On Compromise and Rotten Compromises
By Avishai Margalit
Princeton University Press $26.95/£18.95
After a weekend of remembering the fall of the Berlin Wall and the removal of a foundation stone of the larger edifice of communism, it is fitting to mark the publication of a discerning and deeply reflective book on the morality of compromise. For in considering compromise as a political act, Avishai Margalit refers to great moral moments that include the Russian revolution, which created the communist world, and the rise of Nazism. “They created a change in the world order which in turn resulted in grave moral consequences...[paving] the way to unparalleled murderous regimes.”
At the centre of Margalit’s concern here is an attempt to define those political compromises that are permissible, and those that are not. At the core of that reflection lies the morality or otherwise of compromises with the great tyrannies of the early and mid-20th century, in particular those made by two British prime ministers.
Neville Chamberlain’s pact with Adolf Hitler in Munich, though made for the sake of peace (for which, in general, Margalit believes large compromises should be made), was nevertheless wrong, because it was an agreement with Hitler. “A pact with Hitler was a pact with radical evil, evil as an assault on morality itself. Not recognising Hitler as radically evil was a moral failure on top of a bad error of political judgment”.
The other two accords, subjected to longer analysis, are the alliance of the UK with the USSR to fight Nazi Germany; and the agreement among the Allies – the UK, the US and the USSR – at Yalta in 1944-45. In the first of these, Margalit believes that Churchill was right; and that his much quoted remark – that to fight Hitler he would make an alliance with hell, and would be sure to make a favourable reference to the devil in the House of Commons – to be wise and necessary as well as witty.
Yalta was different.

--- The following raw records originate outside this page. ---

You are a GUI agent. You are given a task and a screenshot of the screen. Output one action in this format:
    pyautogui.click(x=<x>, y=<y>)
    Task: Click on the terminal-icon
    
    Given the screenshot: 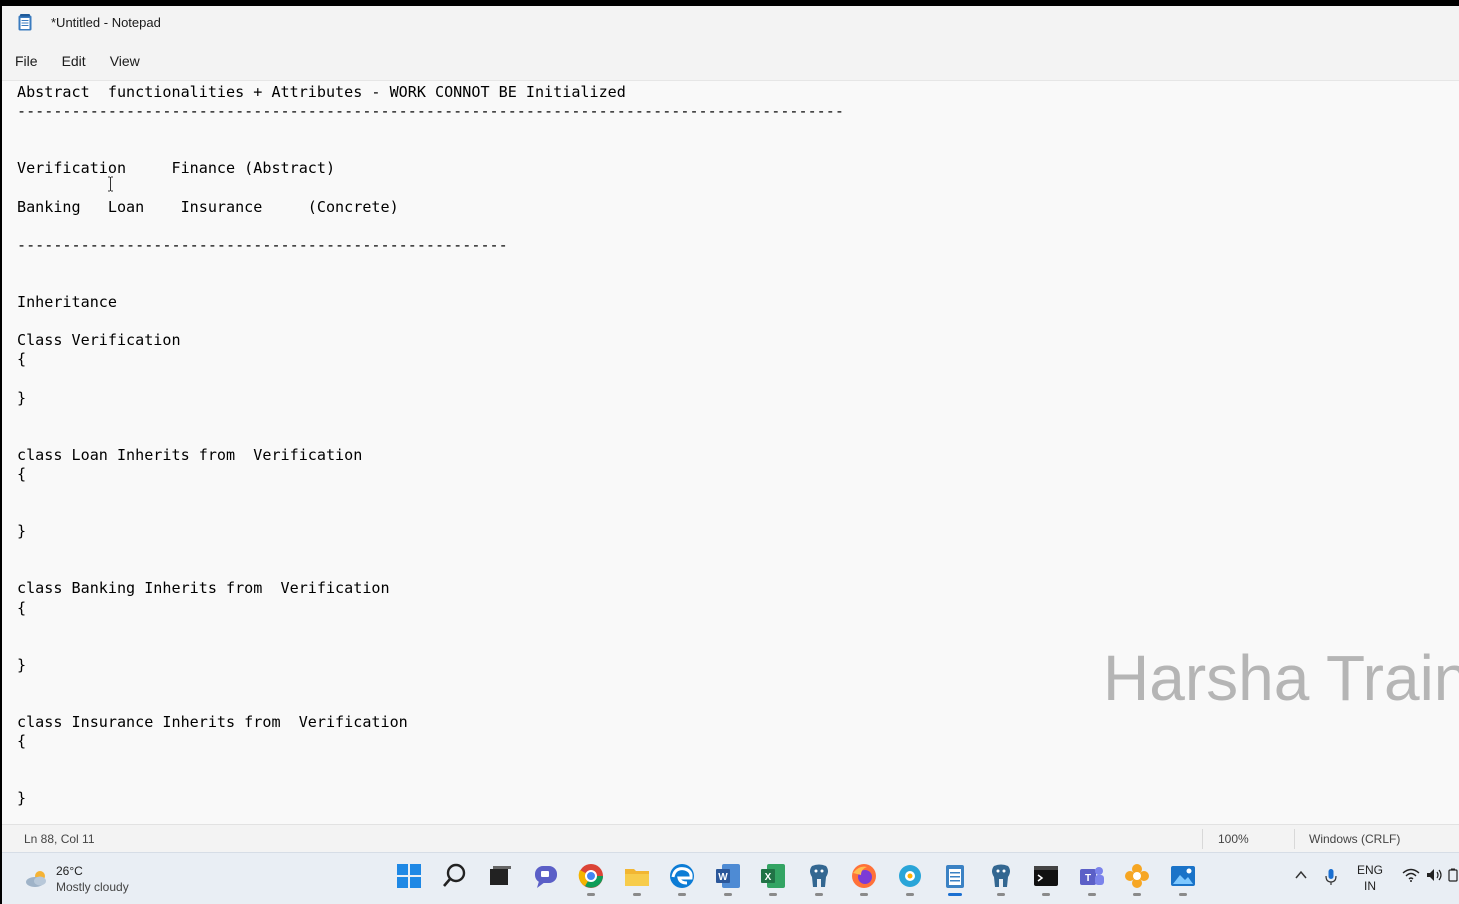 What is the action you would take?
    pyautogui.click(x=1046, y=876)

Margalit does not fault the wording that the Big Three thrashed out: rather it was what US president Franklin Roosevelt, and especially UK prime minister Winston Churchill, knew or should have known about USSR leader Joseph Stalin, that rendered the agreement, and the compromises that made it possible, morally rotten. For years after it, the western allies handed over to Stalin some 2m “Soviet citizens” – some of whom had indeed fought against the USSR in the army commanded by Andrei Vlasov, who had formed an anti-Soviet force: but most had not. Second, although the agreement explicitly contained a clause guaranteeing free elections and choice of government to the countries liberated from Nazism by the Red Army, all were forced to submit to Moscow’s dictates. “The Yalta agreement...accepted the systematically cruel and humiliating rule of Stalin over eastern Europe. It accepted a rule of human humiliation as opposed to mere social humiliation (as that imposed by the Versailles treaty). It thereby rendered the Yalta agreement rotten.”

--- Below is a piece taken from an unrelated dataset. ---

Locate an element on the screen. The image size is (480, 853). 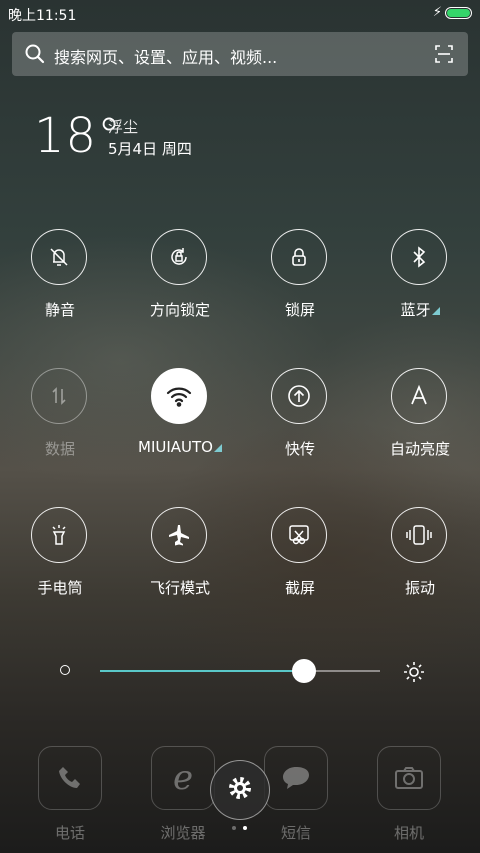
toggle-label: 方向锁定 is located at coordinates (180, 310).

The cardinal difference that emerges is that Margalit pronounces a compromise rotten when it is made with Hitler because of the Nazi’s “radical evil”, but is prepared to debate the morality of a compromise with Stalin. Was the latter not just as evil? Stalinism resulted in many more dead than Nazism – very many more, if Mao and Pol Pot are seen as his disciples. Margalit believes not.
In the conclusion to the book, he argues that Stalinism, a form of Marxism-Leninism, still has an enlightenment base: “Marxist Leninists in the Soviet Union under Stalin retained the moral vision of a non-exploitative classless society for humanity at large; this is a very different doctrine from Nazism.”

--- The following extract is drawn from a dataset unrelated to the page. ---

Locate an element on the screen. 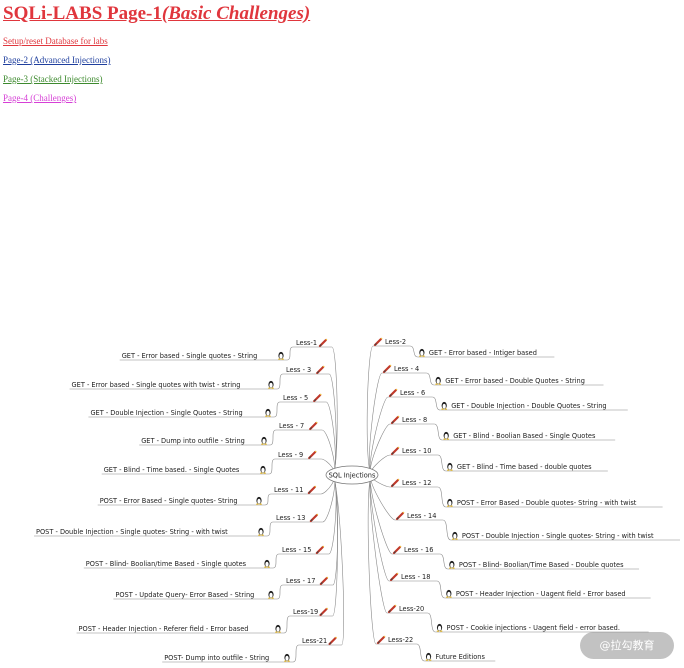 This screenshot has height=668, width=684. challenge-description: GET - Error based - Intiger based is located at coordinates (483, 353).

Elsewhere in the book, Margalit shows himself as a militant for peace, arguing that compromise should be made for its sake, even where the compromise recognises an earlier violent annexation of territory, or rewards terrorists with office.
For the British, the Belfast or Good Friday agreement – which laid down the principle of majority consent to any change in Northern Ireland’s status but which also ultimately brought the former terrorist leader Martin McGuinness into the provincial government as deputy first minister – was a hard change to swallow: even more, for the Unionist population of Northern Ireland. It is – though Margalit refers to it only in passing – the prime example of his case that moral ambiguity can be necessary in a compromise to achieve the greater good of peace.
This is a book that clarifies an area vital to practical politics, yet which has suffered from the scorn of the many who see politicians who engage in it as intrinsically morally dubious. He shows that compromise can, on the contrary, be morality in action.